Task description » Nothing but the lines from the one containing "768x467 pixels. Task: Toggle Bold formatting" through the one containing "Given: Click the pencil edit icon", both included, should be given again, each exactly as written below.

:: Source material ::

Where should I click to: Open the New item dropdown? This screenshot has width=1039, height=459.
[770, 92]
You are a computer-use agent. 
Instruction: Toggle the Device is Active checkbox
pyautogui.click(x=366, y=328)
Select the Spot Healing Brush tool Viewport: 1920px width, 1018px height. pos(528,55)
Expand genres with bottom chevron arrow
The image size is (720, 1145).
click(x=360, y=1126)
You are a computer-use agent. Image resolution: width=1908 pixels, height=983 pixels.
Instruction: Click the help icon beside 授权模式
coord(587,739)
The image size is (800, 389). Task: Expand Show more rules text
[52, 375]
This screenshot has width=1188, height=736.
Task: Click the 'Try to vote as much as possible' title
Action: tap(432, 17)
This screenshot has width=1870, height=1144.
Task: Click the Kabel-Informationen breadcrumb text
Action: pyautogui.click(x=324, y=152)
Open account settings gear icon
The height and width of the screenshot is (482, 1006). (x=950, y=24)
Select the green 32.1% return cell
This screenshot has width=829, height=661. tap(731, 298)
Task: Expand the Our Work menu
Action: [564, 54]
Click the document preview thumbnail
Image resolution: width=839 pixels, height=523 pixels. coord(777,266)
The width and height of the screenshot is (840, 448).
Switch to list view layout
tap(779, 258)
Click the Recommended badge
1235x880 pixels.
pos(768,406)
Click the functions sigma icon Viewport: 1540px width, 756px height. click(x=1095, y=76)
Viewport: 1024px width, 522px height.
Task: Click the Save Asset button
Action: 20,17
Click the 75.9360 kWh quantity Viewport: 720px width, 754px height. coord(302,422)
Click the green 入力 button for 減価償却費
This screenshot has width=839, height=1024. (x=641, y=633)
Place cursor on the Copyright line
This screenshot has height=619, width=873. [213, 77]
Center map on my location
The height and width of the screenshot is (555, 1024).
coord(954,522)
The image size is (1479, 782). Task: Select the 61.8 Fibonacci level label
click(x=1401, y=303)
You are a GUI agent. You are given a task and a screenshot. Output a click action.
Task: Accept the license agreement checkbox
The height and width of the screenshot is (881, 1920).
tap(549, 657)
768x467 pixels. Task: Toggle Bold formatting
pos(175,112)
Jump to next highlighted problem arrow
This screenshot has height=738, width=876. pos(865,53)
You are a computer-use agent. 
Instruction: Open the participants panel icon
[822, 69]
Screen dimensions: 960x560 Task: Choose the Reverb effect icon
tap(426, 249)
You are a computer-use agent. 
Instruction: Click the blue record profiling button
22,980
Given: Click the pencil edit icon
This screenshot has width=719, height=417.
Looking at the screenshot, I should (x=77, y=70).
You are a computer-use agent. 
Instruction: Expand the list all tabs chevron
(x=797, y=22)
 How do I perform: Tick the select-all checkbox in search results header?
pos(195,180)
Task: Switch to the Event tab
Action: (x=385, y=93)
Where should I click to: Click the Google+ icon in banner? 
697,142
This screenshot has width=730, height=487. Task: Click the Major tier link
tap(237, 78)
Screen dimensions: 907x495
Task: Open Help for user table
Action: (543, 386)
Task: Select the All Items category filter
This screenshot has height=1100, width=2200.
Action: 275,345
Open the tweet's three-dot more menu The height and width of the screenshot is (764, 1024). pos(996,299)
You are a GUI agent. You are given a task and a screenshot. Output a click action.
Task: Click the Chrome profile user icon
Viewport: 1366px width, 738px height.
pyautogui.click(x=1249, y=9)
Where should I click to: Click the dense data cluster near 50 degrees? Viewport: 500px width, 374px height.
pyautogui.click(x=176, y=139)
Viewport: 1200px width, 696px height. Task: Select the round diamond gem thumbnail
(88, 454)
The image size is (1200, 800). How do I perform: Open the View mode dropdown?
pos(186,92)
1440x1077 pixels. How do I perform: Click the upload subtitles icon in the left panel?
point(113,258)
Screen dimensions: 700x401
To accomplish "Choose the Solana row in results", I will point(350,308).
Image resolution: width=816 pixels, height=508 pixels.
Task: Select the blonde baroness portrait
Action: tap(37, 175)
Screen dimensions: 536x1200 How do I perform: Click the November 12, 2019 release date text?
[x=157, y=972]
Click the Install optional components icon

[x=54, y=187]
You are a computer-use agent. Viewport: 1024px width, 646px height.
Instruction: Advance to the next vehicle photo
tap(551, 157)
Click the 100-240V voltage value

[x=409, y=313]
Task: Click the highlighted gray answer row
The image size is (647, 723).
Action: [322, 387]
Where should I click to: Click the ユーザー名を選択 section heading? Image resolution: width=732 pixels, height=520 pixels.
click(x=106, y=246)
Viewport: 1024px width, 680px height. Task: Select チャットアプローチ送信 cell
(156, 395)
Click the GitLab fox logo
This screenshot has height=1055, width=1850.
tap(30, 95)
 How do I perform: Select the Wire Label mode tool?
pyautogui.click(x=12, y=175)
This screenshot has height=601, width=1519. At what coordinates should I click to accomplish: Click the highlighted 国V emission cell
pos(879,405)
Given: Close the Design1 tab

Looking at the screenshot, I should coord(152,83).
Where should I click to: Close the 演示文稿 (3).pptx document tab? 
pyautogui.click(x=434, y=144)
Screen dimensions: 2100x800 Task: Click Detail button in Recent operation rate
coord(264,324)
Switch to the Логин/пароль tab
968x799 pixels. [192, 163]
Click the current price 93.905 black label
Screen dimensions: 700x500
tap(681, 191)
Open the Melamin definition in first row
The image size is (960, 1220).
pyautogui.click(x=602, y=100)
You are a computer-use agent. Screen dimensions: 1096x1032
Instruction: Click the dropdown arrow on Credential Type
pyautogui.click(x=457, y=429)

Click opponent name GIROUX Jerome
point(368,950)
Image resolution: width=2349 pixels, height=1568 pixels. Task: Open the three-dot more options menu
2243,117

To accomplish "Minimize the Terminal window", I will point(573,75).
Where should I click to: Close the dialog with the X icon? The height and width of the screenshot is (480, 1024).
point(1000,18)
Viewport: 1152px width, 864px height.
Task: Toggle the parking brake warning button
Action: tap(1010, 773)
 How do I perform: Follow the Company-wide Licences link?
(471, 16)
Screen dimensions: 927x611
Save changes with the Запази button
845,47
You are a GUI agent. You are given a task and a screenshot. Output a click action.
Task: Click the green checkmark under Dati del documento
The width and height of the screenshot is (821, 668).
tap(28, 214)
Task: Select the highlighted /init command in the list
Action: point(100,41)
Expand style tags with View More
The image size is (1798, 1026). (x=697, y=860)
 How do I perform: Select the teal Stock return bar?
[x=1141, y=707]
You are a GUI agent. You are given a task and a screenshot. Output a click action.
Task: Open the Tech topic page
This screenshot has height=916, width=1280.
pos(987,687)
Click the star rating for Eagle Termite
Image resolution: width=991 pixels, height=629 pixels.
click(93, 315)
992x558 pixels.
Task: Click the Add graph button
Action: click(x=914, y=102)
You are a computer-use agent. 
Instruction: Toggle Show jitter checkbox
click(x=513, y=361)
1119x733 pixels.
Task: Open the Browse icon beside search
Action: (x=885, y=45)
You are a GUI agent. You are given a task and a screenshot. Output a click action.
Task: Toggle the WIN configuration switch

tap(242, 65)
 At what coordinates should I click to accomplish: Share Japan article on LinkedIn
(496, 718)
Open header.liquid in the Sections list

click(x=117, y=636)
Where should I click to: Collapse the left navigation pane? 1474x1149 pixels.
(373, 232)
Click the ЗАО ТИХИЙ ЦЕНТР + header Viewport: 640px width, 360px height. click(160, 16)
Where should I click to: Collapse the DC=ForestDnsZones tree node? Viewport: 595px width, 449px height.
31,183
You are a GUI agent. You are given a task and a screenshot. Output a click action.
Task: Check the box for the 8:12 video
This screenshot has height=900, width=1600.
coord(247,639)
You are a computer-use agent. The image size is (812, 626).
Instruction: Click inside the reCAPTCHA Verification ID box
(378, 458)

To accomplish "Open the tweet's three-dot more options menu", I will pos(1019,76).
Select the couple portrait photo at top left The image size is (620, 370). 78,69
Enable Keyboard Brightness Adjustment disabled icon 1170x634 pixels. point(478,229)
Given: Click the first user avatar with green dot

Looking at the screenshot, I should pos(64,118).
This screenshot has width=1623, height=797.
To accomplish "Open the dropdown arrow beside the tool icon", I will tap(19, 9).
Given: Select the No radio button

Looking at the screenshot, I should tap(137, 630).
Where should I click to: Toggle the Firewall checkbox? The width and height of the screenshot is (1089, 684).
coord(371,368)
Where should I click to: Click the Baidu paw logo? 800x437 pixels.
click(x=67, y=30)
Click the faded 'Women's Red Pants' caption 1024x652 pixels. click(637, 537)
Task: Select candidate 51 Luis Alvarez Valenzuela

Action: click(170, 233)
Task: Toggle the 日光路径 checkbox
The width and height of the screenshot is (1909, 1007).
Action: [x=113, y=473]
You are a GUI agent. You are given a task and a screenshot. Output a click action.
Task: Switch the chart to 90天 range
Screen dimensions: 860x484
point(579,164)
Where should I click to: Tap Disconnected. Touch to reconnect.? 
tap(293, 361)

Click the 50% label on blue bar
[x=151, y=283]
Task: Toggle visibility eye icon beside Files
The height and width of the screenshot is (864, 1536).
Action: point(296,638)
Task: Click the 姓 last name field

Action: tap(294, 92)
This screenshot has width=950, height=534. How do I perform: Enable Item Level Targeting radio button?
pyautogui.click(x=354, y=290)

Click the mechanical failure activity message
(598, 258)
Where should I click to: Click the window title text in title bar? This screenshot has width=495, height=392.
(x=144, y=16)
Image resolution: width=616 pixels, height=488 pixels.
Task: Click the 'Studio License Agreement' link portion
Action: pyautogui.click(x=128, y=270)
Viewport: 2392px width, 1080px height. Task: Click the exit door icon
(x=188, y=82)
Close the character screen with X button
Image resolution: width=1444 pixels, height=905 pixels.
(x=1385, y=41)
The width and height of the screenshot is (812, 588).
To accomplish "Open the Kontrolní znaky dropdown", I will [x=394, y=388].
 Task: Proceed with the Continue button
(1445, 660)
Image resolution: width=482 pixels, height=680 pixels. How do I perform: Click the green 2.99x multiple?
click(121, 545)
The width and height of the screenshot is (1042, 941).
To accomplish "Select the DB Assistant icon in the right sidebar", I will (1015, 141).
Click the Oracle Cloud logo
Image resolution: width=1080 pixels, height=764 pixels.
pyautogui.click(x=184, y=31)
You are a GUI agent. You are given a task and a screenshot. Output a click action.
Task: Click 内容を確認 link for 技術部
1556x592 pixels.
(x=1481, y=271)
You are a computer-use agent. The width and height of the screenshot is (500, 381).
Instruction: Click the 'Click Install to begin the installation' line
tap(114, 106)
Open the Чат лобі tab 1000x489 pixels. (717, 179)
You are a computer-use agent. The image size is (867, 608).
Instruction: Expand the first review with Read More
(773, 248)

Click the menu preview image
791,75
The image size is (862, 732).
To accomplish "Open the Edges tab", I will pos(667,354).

:::

Task output »
768x467 pixels. Task: Toggle Bold formatting
pos(175,112)
Jump to next highlighted problem arrow
This screenshot has height=738, width=876. pos(865,53)
You are a computer-use agent. 
Instruction: Open the participants panel icon
[822, 69]
Screen dimensions: 960x560 Task: Choose the Reverb effect icon
tap(426, 249)
You are a computer-use agent. 
Instruction: Click the blue record profiling button
22,980
Given: Click the pencil edit icon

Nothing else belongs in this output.